Oral immunotherapy could provide 'safety net' for kids with peanut allergy

Children and adolescents were able to build up their tolerance to peanut protein, say researchers

Children with peanut allergy may eventually be able to rely on a pharmacological safety net against anaphylaxis, following promising results from a trial of an oral immunotherapy, researchers say.


The phase 3 US trial demonstrated that children and adolescents were able to build up their tolerance to peanut protein over several months of treatment.

Among the 550 participants, most of whom were aged 4-17, treatment with the peanut-derived immunotherapeutic AR101 resulted in them being able to tolerate increasing doses of peanut protein.

More than two-thirds of participants who received AR101 were able to ingest at least 600mg of peanut protein — the equivalent of two whole peanut kernels — without experiencing any dose-limiting symptoms after six months.

Only 4% of participants receiving a placebo were able to ingest the same amount.

The median maximum tolerated dose during a screening food challenge prior to the study was 10mg, and 72% of participants had a history of peanut anaphylaxis and 53% had asthma.

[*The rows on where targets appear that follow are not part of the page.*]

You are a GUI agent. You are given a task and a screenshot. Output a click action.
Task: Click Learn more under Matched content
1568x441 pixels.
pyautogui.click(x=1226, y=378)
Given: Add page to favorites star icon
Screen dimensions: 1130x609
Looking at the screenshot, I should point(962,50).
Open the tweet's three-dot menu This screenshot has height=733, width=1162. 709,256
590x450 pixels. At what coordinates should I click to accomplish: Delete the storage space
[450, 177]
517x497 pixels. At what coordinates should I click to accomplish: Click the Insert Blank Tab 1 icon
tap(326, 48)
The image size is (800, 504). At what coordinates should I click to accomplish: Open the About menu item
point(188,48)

The results from the PALISADE (Peanut Allergy Oral Immunotherapy Study of AR101 for Desensitization) trial demonstrated the viability of immunotherapy in treating childhood food allergies, said study co-author Dr Christina Ciaccio, an associate professor of paediatrics at the University of Chicago Medicine.

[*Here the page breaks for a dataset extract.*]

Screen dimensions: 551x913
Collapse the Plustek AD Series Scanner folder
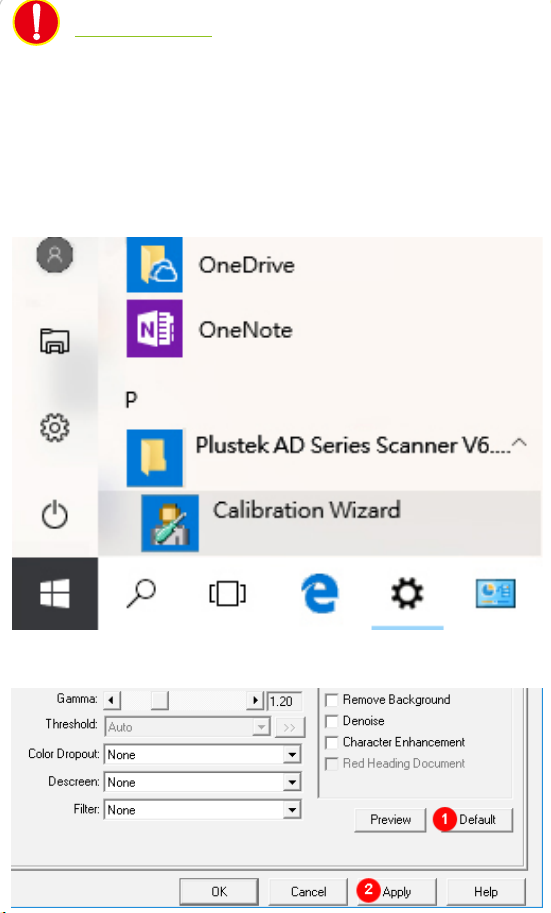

“Before this treatment, families have been living with constant anxiety that one wrong bite will send their loved one to the emergency room, or worse,” she said.

“Now we have a safety net that we can provide to kids that will prevent an allergic reaction if they accidentally take a bite of a peanut-containing food.”

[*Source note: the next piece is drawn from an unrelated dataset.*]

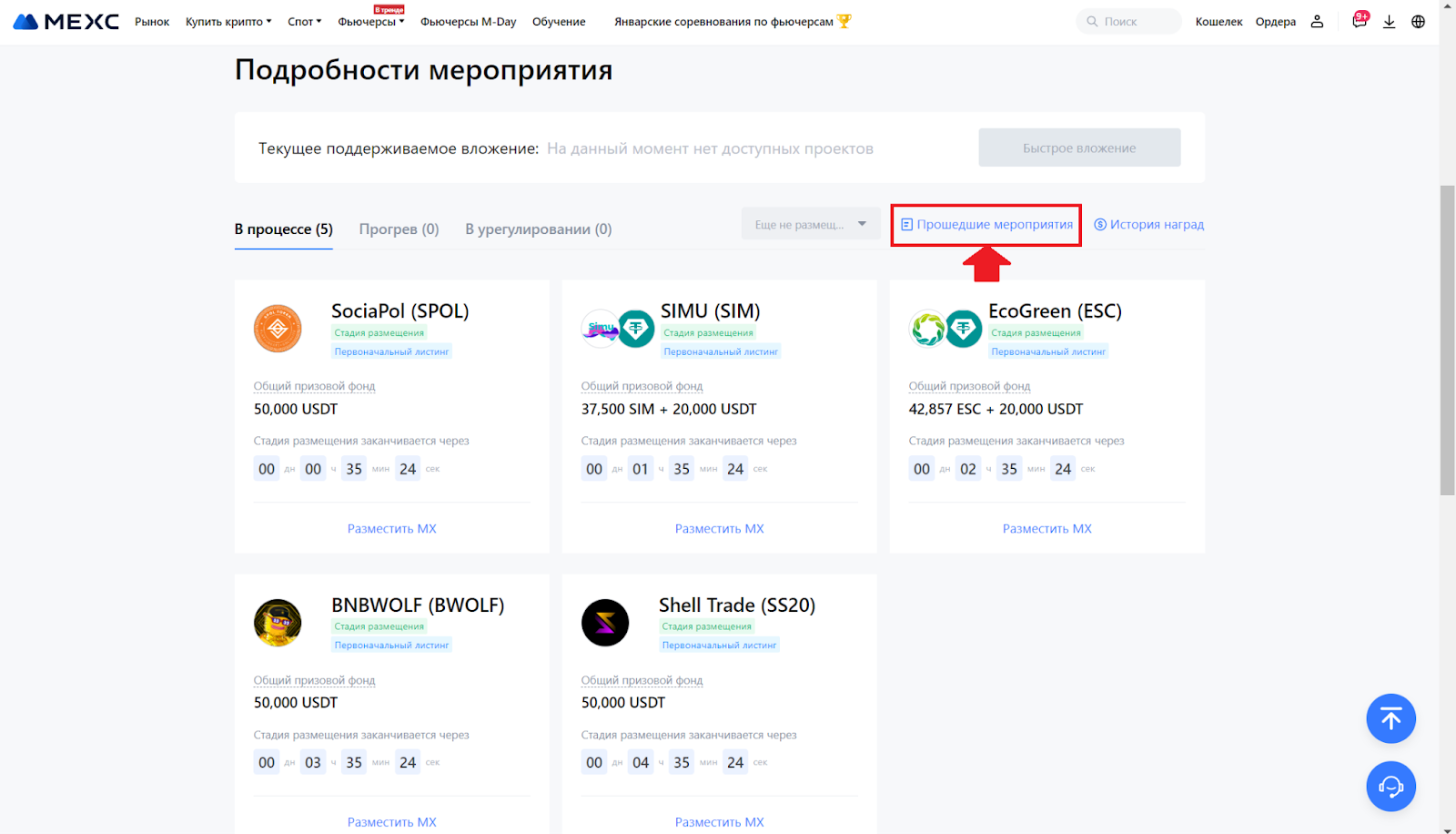The image size is (1456, 834).
Task: Open Фьючерсы M-Day menu item
Action: 468,22
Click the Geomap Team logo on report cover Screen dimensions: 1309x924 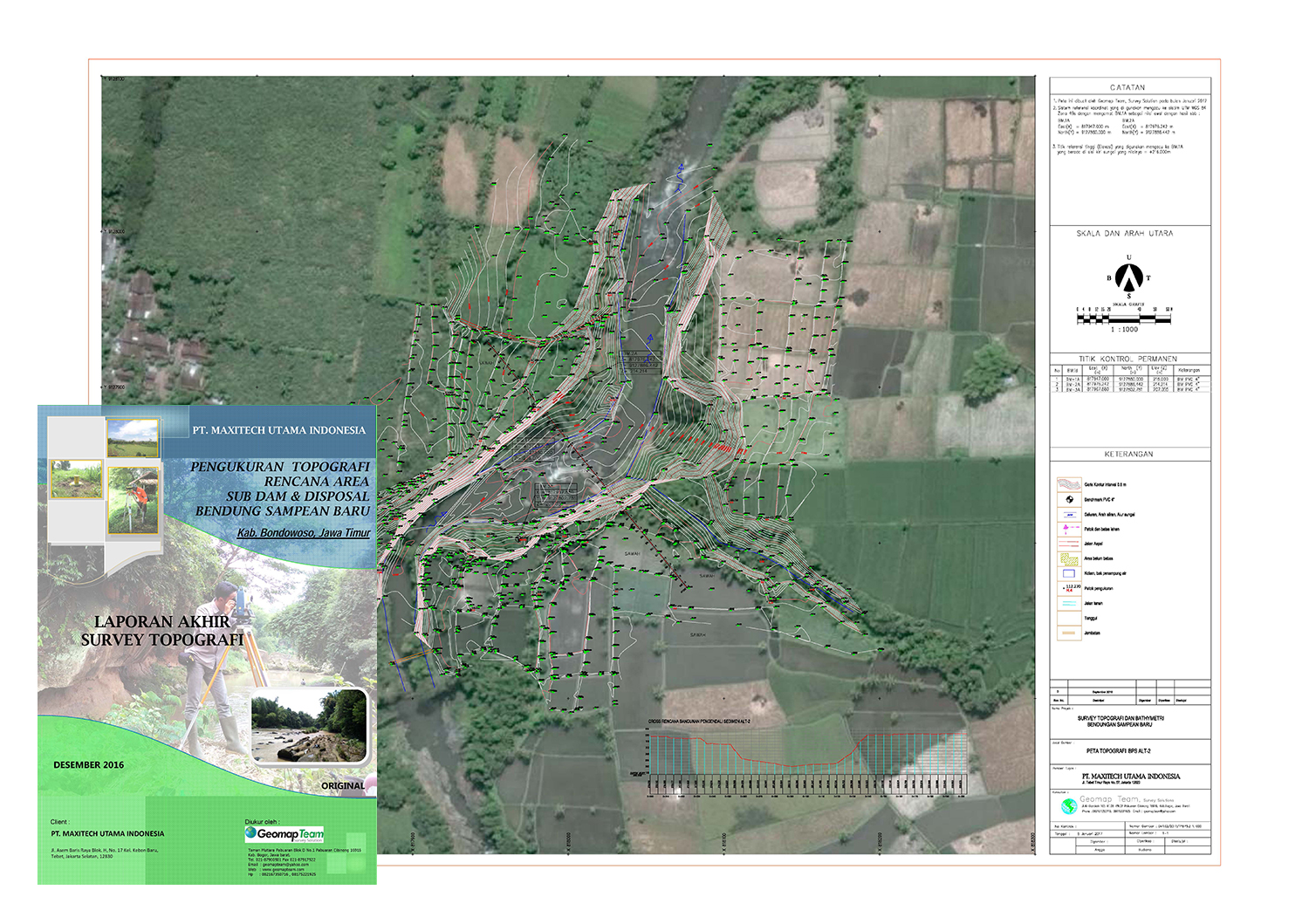pos(284,833)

The PALISADE trial also demonstrated improvement in the severity of symptoms at the trial exit food challenge among those taking AR101.

The maximum severity of symptoms was moderate in 25% and severe in 5% of those in the active-drug group, compared with 59% and 11%, respectively, in the placebo group.

During exit, only 10% of participants in the AR101 group received rescue adrenaline whereas more than half of those in the placebo group received emergency treatment.

A limitation of the study was that desensitisation to peanut protein was tested after six months of the drug regimen, which limits conclusions being drawn about its long-term safety and efficacy.

“[Long-term use] would be necessary in the clinical treatment of patients, given that food allergen immunotherapy is generally not considered to be a curative treatment,” the authors wrote.